We had a fairly simple task of adding a couple of columns to a table for our Rails app. This is normally a straight forward operation and a boring task at best, but for us the fun only just started. The table in question was a fairly large table with lots of reads on it and in the spirit of no down time, this is the adventure we had.
TL:DR;
Jump straight to the solution!
The Task
- Add two columns to the notifications table
- Both columns have default values
- Table has 2.2 MM rows!
Attempt #1
class AddPhoneFlagsToNotifications < ActiveRecord::Migration
def change
add_column :notifications, :text_message, :boolean, default: false
add_column :notifications, :call_phone, :boolean, default: false
end
end
Problem
- Migration takes hours!
- The notifications table is locked
- Entire application grinds to a halt
Reason
- Column creation with default values causes all rows to be touched at the same time
- Updates are a slow operation in Postgres since it has to guarantee consistency
- That guarantee results in locking the entire table
Solution
- Postgres can create null columns extremely fast!

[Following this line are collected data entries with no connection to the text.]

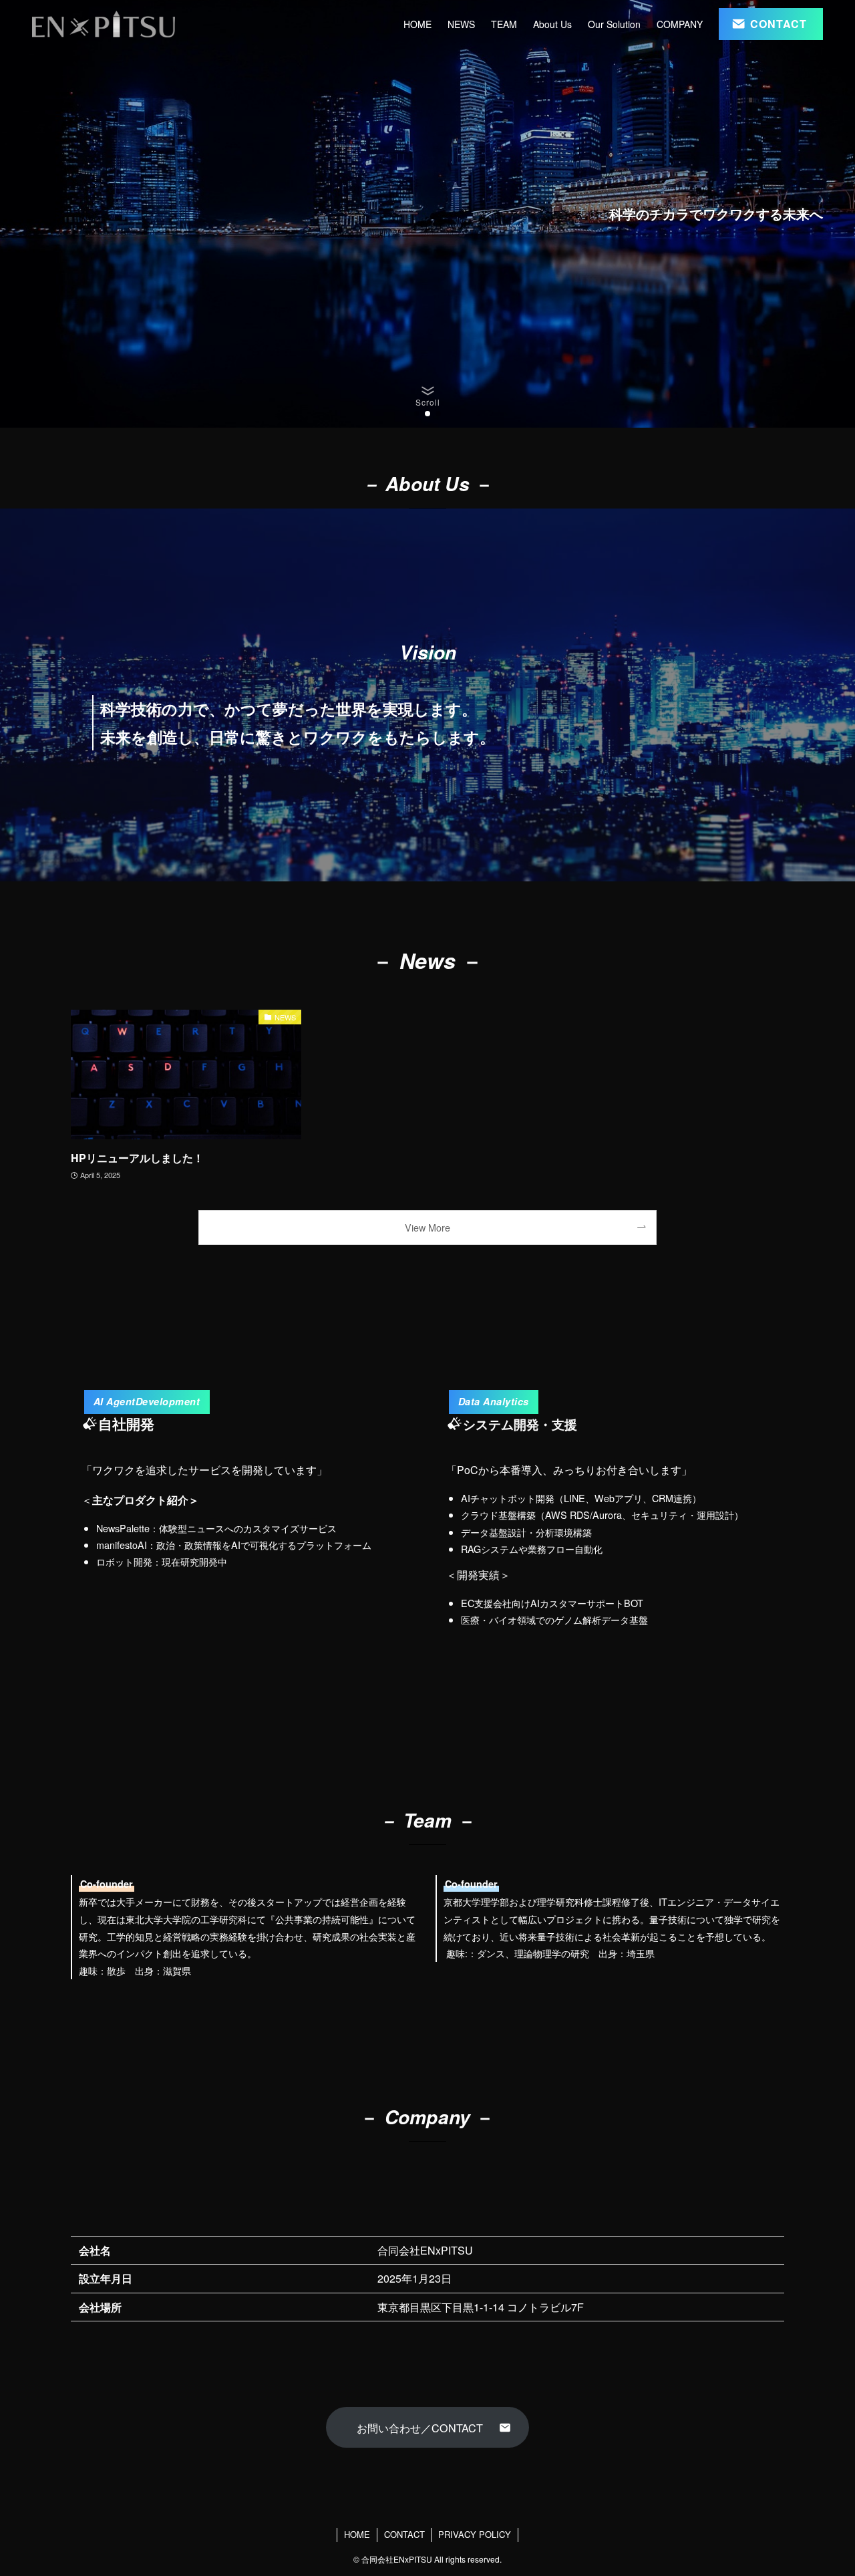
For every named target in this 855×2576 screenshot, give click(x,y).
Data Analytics (493, 1401)
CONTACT (404, 2534)
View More (427, 1227)
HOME (357, 2534)
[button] (416, 413)
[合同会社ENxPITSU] (103, 24)
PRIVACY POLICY (474, 2534)
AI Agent (147, 1401)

Even on a huge table!
- We can split the work to two tasks, creating the columns and populating the default value
Attempt #2
class AddPhoneFlagsToNotifications < ActiveRecord::Migration
def change
add_column :notifications, :text_message, :boolean
add_column :notifications, :call_phone, :boolean
execute <<-SQL
ALTER TABLE notifications
ALTER COLUMN text_message SET DEFAULT false,
ALTER COLUMN call_phone SET DEFAULT false
SQL
last_id = Notification.last.id
batch_size = 10000
(0..last_id).step(batch_size).each do |from_id|
to_id = from_id + batch_size
execute <<-SQL
UPDATE notifications
SET
text_message = false,
call_phone = false
WHERE id BETWEEN #{from_id} AND #{to_id}
SQL
end
end
end
Problem
- Migration takes hours!
- The notifications table is still locked!

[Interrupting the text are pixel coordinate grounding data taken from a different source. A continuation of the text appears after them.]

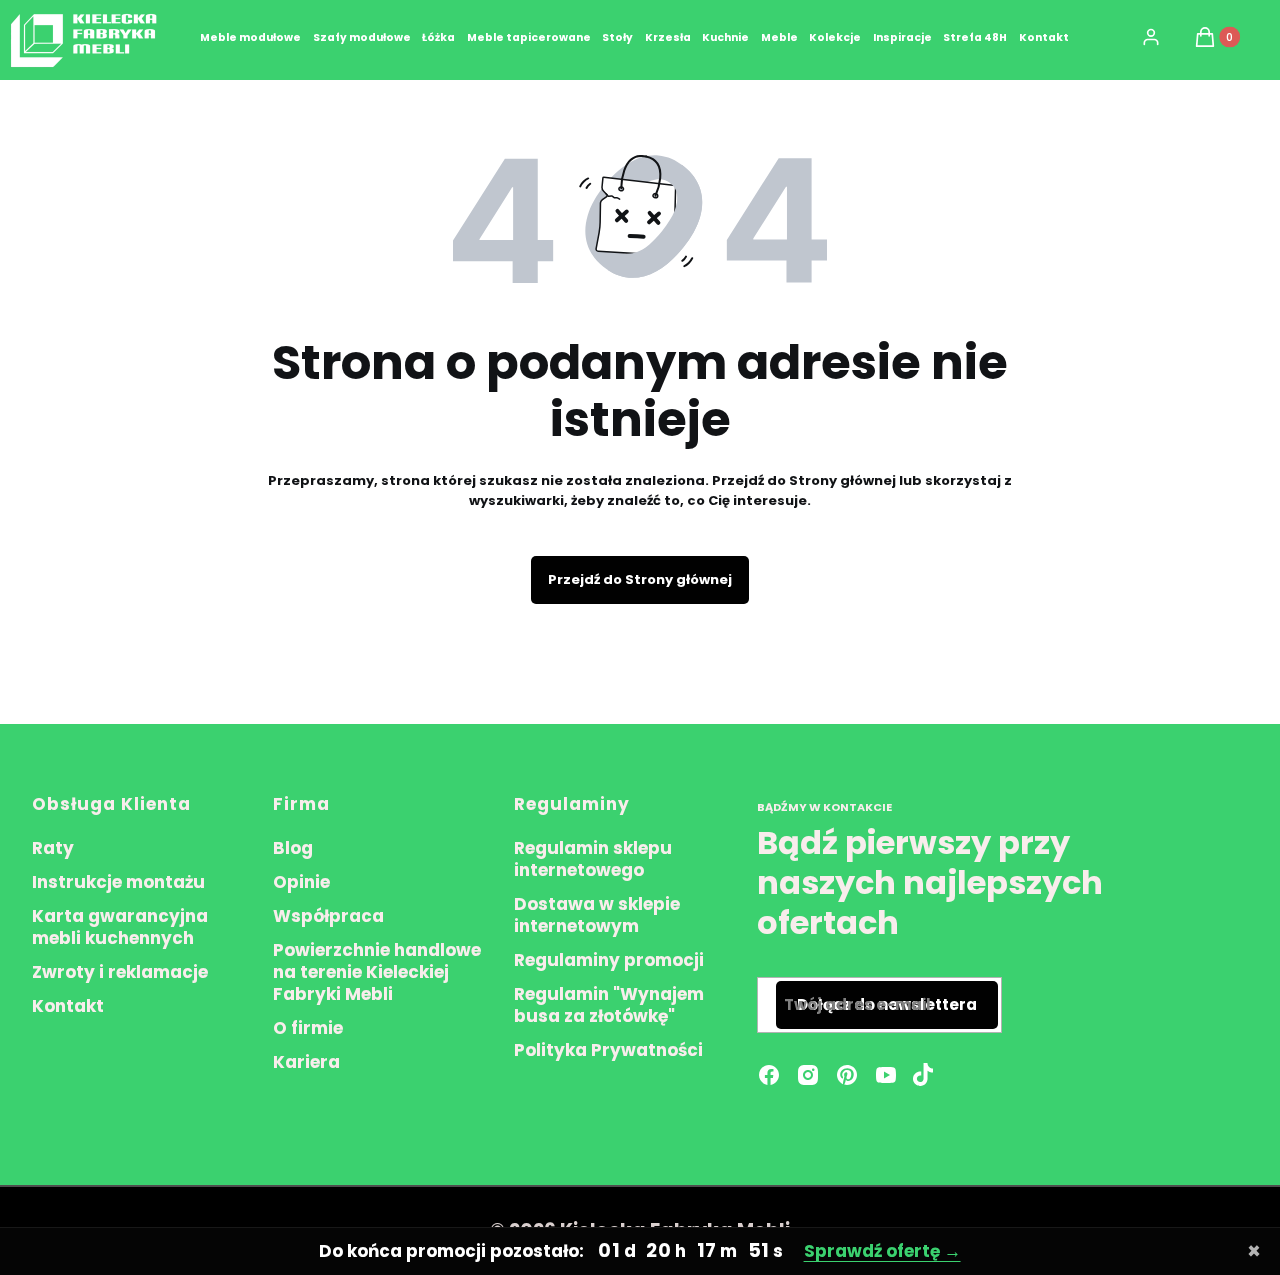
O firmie (308, 1028)
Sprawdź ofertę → (882, 1251)
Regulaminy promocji (609, 960)
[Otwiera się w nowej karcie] (923, 1075)
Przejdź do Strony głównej (640, 579)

- Entire application grinds to a halt
Reason
- Rails migration tasks are always wrapped in a transaction to allow for rollbacks
- Adding the new column AND updating the rows are in one gigantic transaction!
- Transactions guarantee consistency
- That guarantee results in the whole table locking again!
Solution
- You can disable the transaction handle in Rails migrations by calling “disable_ddl_transaction!” in your migration task
- But you have to handle transactions on your own
- We can then run each step in its own transaction
- And add our own error handling to the rollback operation
Attempt #3
class AddPhoneFlagsToNotifications < ActiveRecord::Migration
disable_ddl_transaction!
def up
ActiveRecord::Base.transaction do
add_column :notifications, :text_message, :boolean, default: nil
add_column :notifications, :call_phone, :boolean, default: nil
sql = <<-SQL
ALTER TABLE notifications
ALTER COLUMN text_message SET DEFAULT false,
ALTER COLUMN call_phone SET DEFAULT false
SQL
execute(sql)
end
last_id = Notification.last.id
batch_size = 10000
(0..last_id).step(batch_size).each do |from_id|
to_id = from_id + batch_size
ActiveRecord::Base.transaction do
execute <<-SQL
UPDATE notifications
SET
text_message = false,
call_phone = false
WHERE id BETWEEN #{from_id} AND #{to_id}
SQL
end
end
rescue => e
# roll back our work
down
raise e
end
end
Result
- Migration takes hours!
- There is no table locking
- Application is slower due to all the writes to notifications table
- Nothing grinds to a halt
Takeaways
- Always be mindful of the number of rows affected in the migration
- Be mindful of the transaction size
- Leverage Postgres features
Possible alternate solution
- Handle NULL case in code to treat as the desired default value:
- Clean solution and quick turn around, but it required us to muck up the model to abstract out that case. Given that we may or may not have complete control over how those values are extracted from the model, this may turn into lots of defensive code.
- Add view in database to do mapping for us:
- Very clean solution though this would require us to maintain both the schema and the view whenever we do schema changes to that table. Though we don’t do changes to the schema often in this table, the extra maintance overhead was deemed not worth the value.
- Add trigger to only update rows that are actively queried:
- Also very clean solution though it came down to data integrity and since our data eventually gets consumed by our data team, having a sane state on our data was highest priority. This meant that having a NULL state on a Boolean was not desired. Ultimately, we could have added the trigger to handle any current requests and just made the migration run slowly to backfill less frequently accessed rows. Since we were able to run the entire migration within a night, we decided it wasn’t worth the additional hassle.